Zudem ist die Anspielung „real existierender Feminismus“ nur zu deutlich (der Fachbegriff für die Anspielung ist Allusion). Es soll den Feminismus mit dem DDR-Regime gleichsetzen. Das ist schon erkenntnistheoretisch eine abzulehnende Verbindung. Der Feminismus existiert in zwei großen Ausprägungen: einmal als wissenschaftlicher und einmal als politischer. Der Zusammenhang zwischen beiden Ausprägungen, genauso wie die Ausprägungen selbst, müssen natürlich diskutiert und zwar kritisch diskutiert werden. Nur kann dies nicht auf der Basis von Generalisierungen oder Anspielungen geschehen.
Schließlich führt dieses Zitat eine Reihe von Begründungen an, die in ihrer Häufung eigentlich nur noch albern klingen. Das ist die Figur der Amplifikation. Sie wird oftmals am Ende einer Gerichtsrede genutzt, um den Richter von der weiter tragenden Bedeutung ins gesellschaftspolitische hinaus zu überzeugen.
Nun möchte ich gar nicht dagegen sprechen, dass manche Frauen (eben nicht die Mehrheit) tatsächlich diese Motive haben und tatsächlich davon geleitet werden (ich kenne sogar eine, der würde ich all diese Vorwürfe machen). Trotzdem würde ich diesem Menschen, den ich oben zitiert habe, immer widersprechen und ihm selbst die Befriedigung von Rachegelüsten vorwerfen. Das Attribut männlich verweigere ich ihm allerdings. Unlogisch und auf purer rhetorischer Basis zu argumentieren ist kein Zeichen von Männlichkeit, sondern doof, unkultiviert und antiaufklärerisch.
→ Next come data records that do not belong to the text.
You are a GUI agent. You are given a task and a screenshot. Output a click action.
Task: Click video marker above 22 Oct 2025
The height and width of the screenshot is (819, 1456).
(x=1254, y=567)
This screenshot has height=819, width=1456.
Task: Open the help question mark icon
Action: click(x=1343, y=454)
Zudem muss man einfach sehen, dass der Feminismus kein einheitliches Phänomen ist, sondern extrem heterogen verläuft. Es gibt also gar nicht den Feminismus, den man kritisieren kann. Das wäre so, als wollte man die Einwohner Berlins alle danach beurteilen, dass sie Türken (oder Rumänen oder Indonesier) sind.
Und was diese Heidi K. angeht: manchmal ist eine Frau einfach psychisch schwer gestört.